In August 1978 Brown assumed command of the 313th Air Division and 18th Tactical Fighter Wing at Kadena Air Base, Japan. While he was commander, the wing converted from F-4s to F-15 Eagles. He transferred to Ramstein Air Base, West Germany, in March 1981 and served as deputy chief of staff for operations and intelligence at Headquarters United States Air Forces in Europe. In October 1981 he became assistant chief of staff for operations, Supreme Headquarters Allied Powers in Europe, Mons, Belgium. He became commander of Allied Air Forces Southern Europe and deputy commander in chief, U.S. Air Forces in Europe for the Southern Area, Naples, Italy, in October 1984. He assumed his vice command of the Tactical Air Command in October 1986.

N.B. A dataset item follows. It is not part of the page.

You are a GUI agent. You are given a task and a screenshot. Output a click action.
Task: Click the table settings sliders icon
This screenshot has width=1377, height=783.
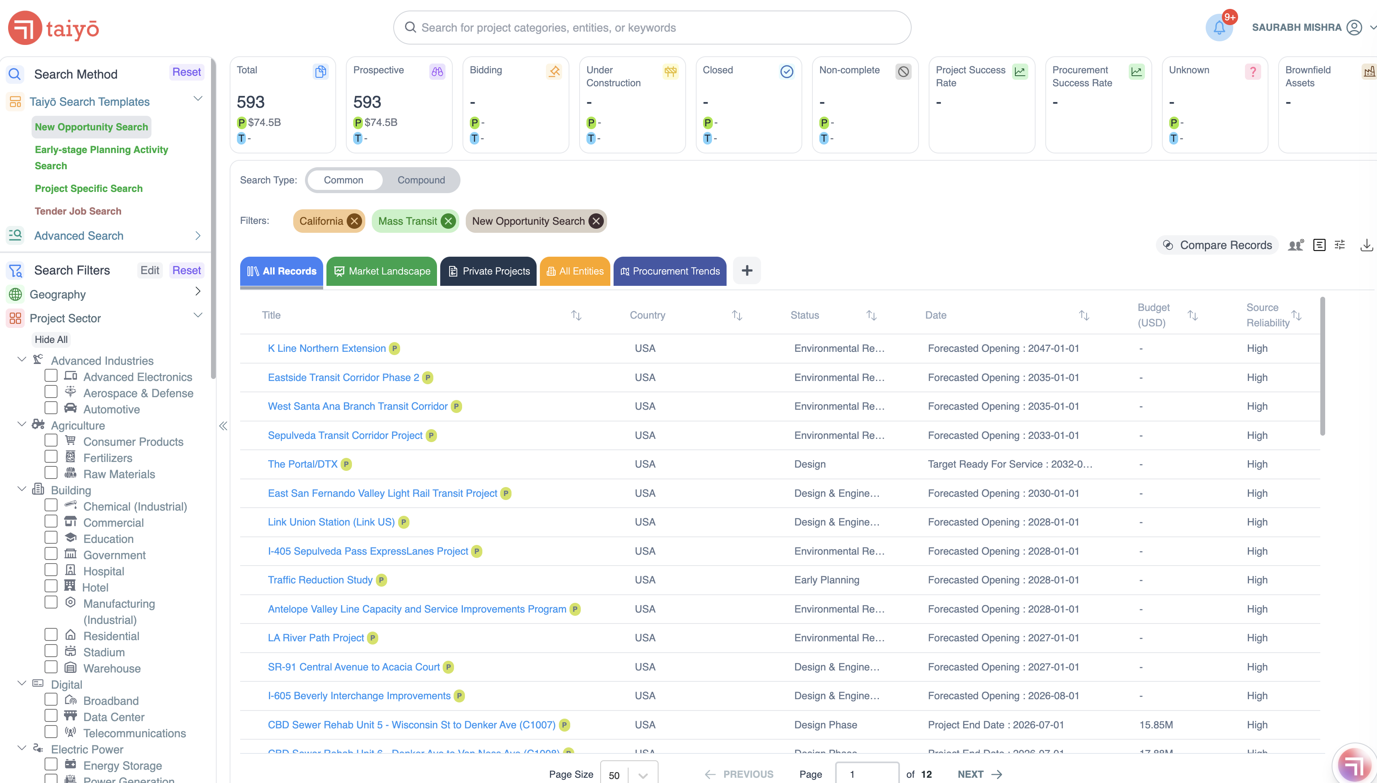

Brown is a command pilot with more than 5,000 flying hours. His military decorations include the Defense Distinguished Service Medal, Defense Superior Service Medal, Legion of Merit with oak leaf cluster, Bronze Star Medal, Air Medal with two oak leaf clusters, and Air Force Commendation Medal with oak leaf cluster.

He was promoted to lieutenant general November 1, 1984 and retired on July 1, 1988. Brown died at the Walter Reed Medical Center on October 29, 2015.